▸ WHAT THE TASK ASKS
In the text on MamE and MamO blots, copy the part starting at "In many MamE" and ending at "the processing pattern.", switching "blots" to "Western blots".

In many MamE and MamO blots, there are small (i.e. ~20 kDa) bands near the bottom of the gel when analyzing the N-terminally tagged proteins. Although these bands appear in many experiments, the levels and even the presence of these two signals are inconsistent. This potentially suggests that short segments are removed from the N-terminus of each protein to produce unstable fragments that are quickly degraded. Due to the inconsistency in these bands we have not focused on them in our analysis of the processing pattern.

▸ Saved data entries
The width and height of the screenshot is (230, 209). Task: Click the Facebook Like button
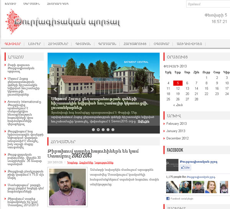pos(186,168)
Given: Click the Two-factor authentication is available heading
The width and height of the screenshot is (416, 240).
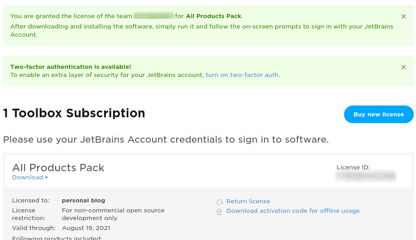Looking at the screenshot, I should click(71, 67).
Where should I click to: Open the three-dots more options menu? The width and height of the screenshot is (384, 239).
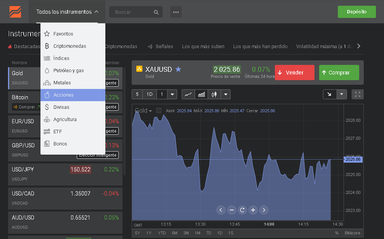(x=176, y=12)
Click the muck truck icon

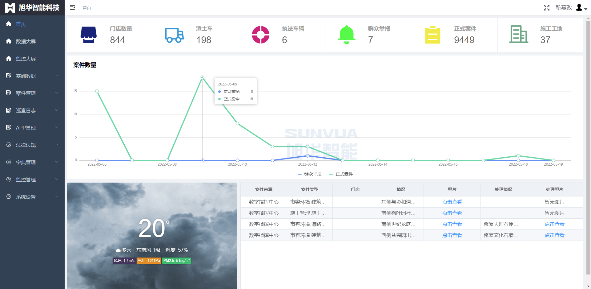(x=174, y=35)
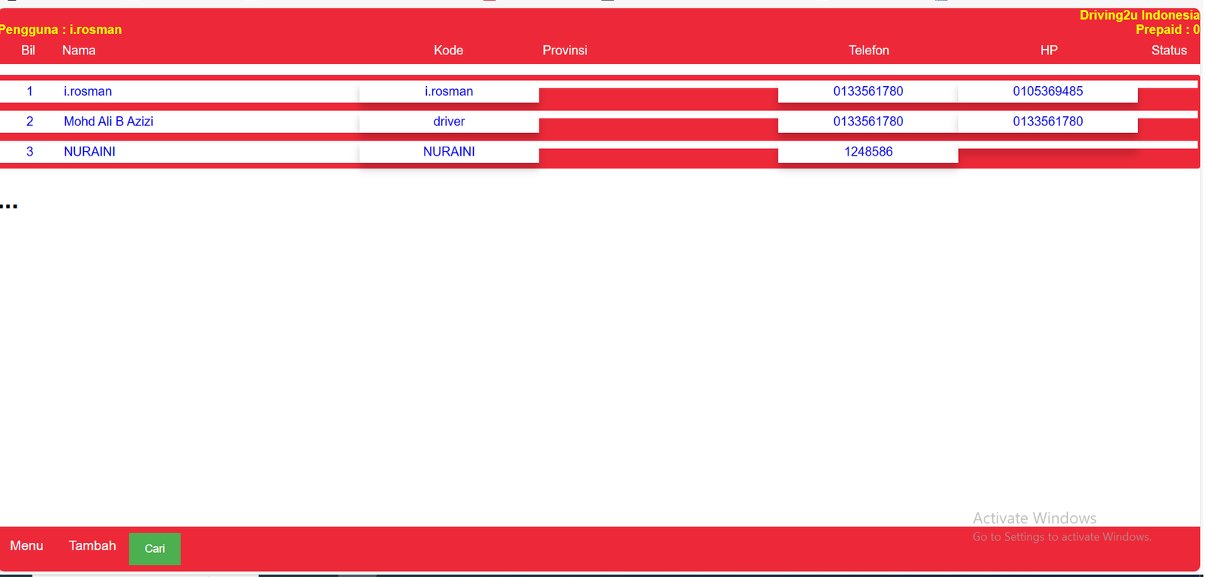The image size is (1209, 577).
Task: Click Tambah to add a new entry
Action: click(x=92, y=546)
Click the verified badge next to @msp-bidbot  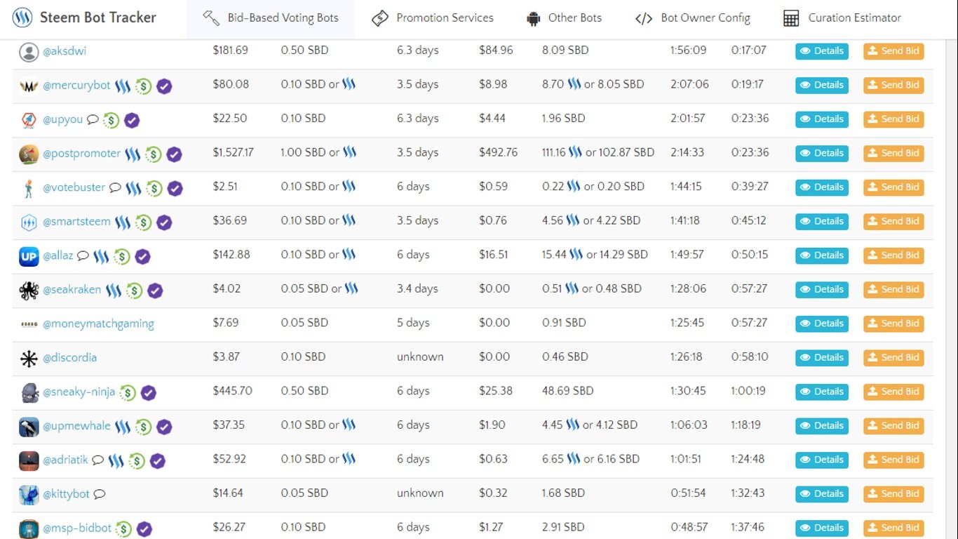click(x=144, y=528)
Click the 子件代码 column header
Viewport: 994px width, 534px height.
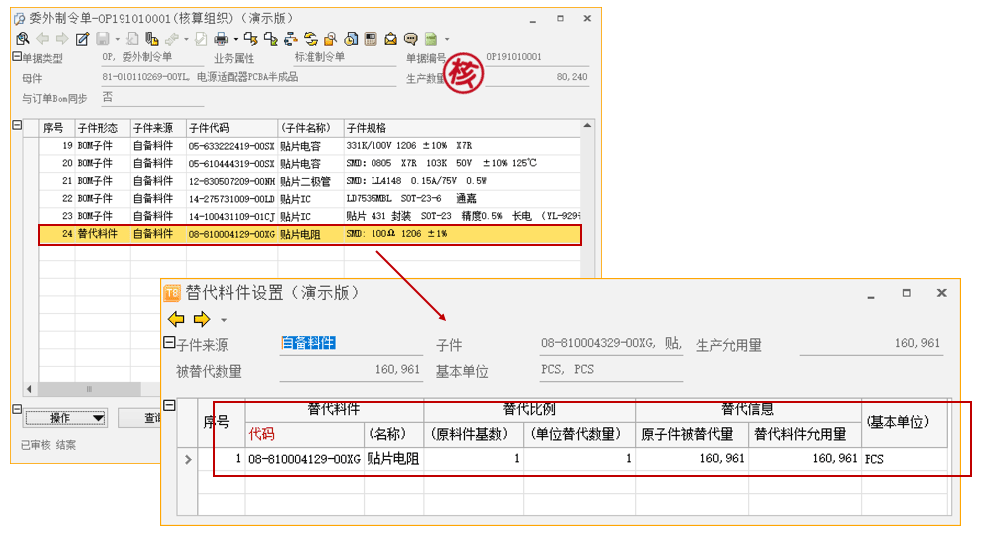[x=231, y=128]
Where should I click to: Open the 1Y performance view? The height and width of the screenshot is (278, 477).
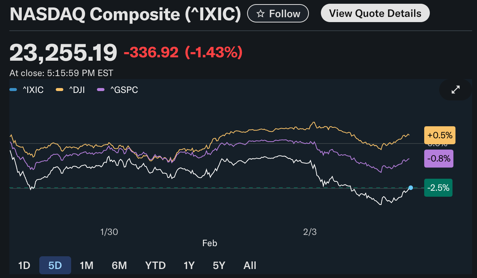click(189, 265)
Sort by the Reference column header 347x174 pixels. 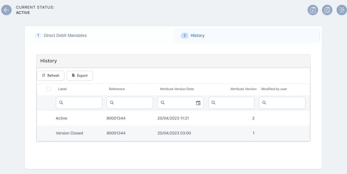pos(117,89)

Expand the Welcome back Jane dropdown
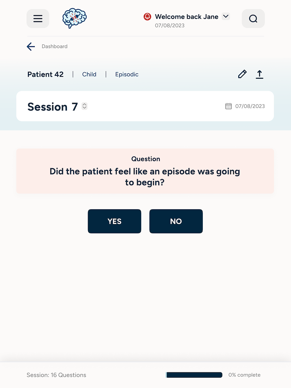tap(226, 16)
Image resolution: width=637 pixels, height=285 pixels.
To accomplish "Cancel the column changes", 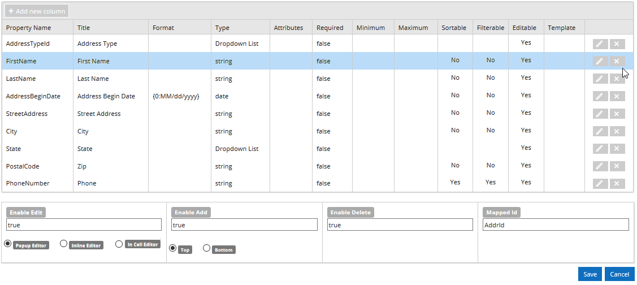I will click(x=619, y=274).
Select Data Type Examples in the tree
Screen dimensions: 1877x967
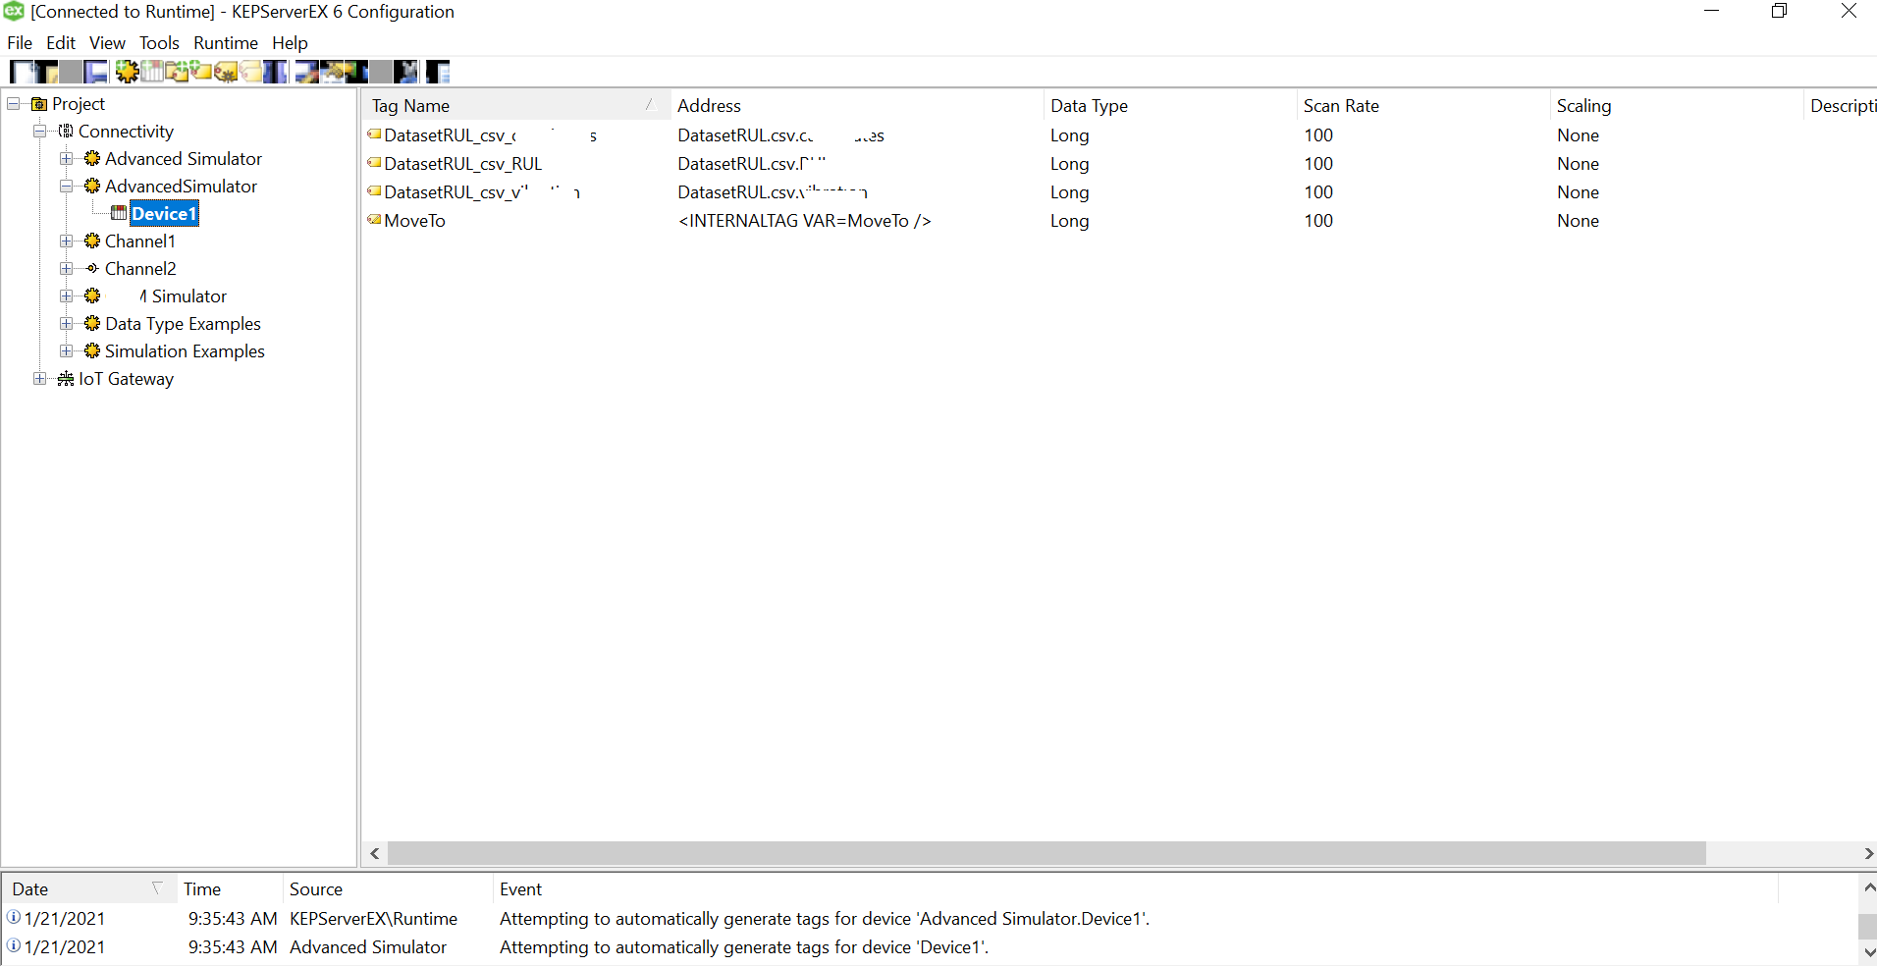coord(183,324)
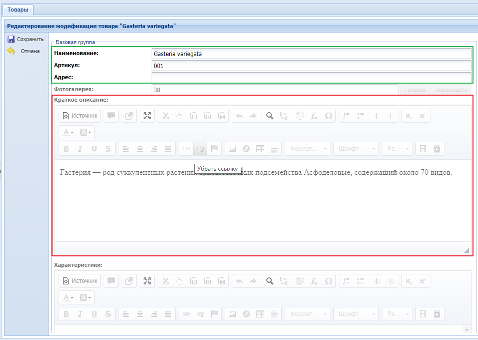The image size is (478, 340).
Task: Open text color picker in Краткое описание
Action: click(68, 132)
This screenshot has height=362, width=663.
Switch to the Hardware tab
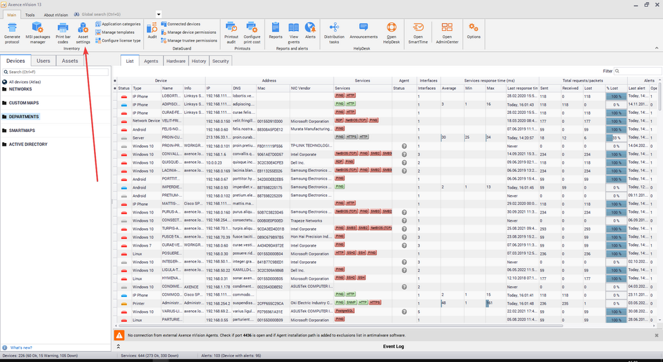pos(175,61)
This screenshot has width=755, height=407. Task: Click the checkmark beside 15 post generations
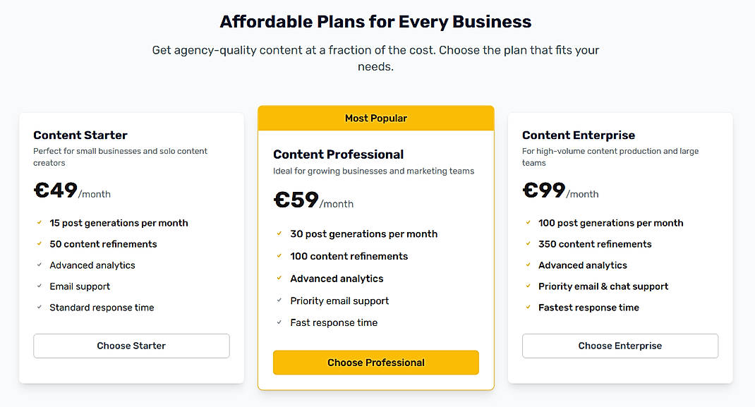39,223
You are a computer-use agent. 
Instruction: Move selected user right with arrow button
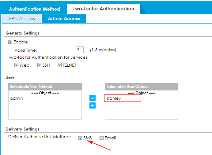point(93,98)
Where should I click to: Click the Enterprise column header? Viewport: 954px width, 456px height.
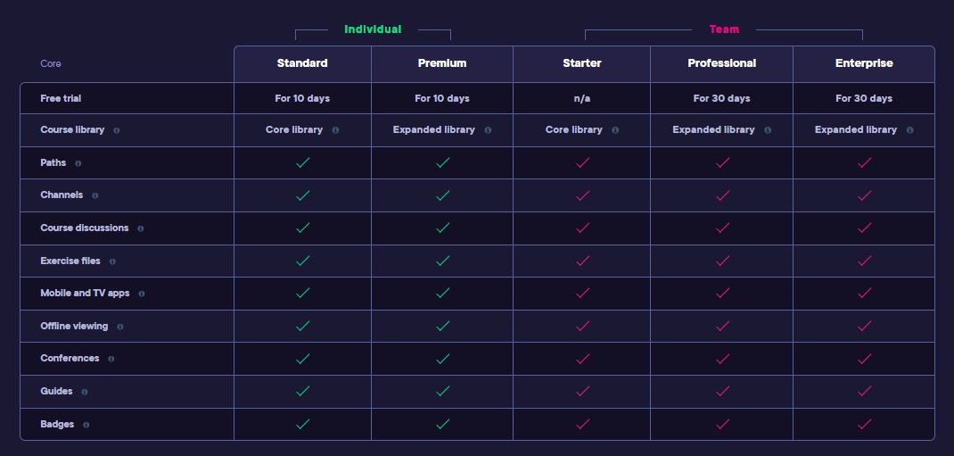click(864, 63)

▸ TASK OUTPUT
In many MamE and MamO Western blots, there are small (i.e. ~20 kDa) bands near the bottom of the gel when analyzing the N-terminally tagged proteins. Although these bands appear in many experiments, the levels and even the presence of these two signals are inconsistent. This potentially suggests that short segments are removed from the N-terminus of each protein to produce unstable fragments that are quickly degraded. Due to the inconsistency in these bands we have not focused on them in our analysis of the processing pattern.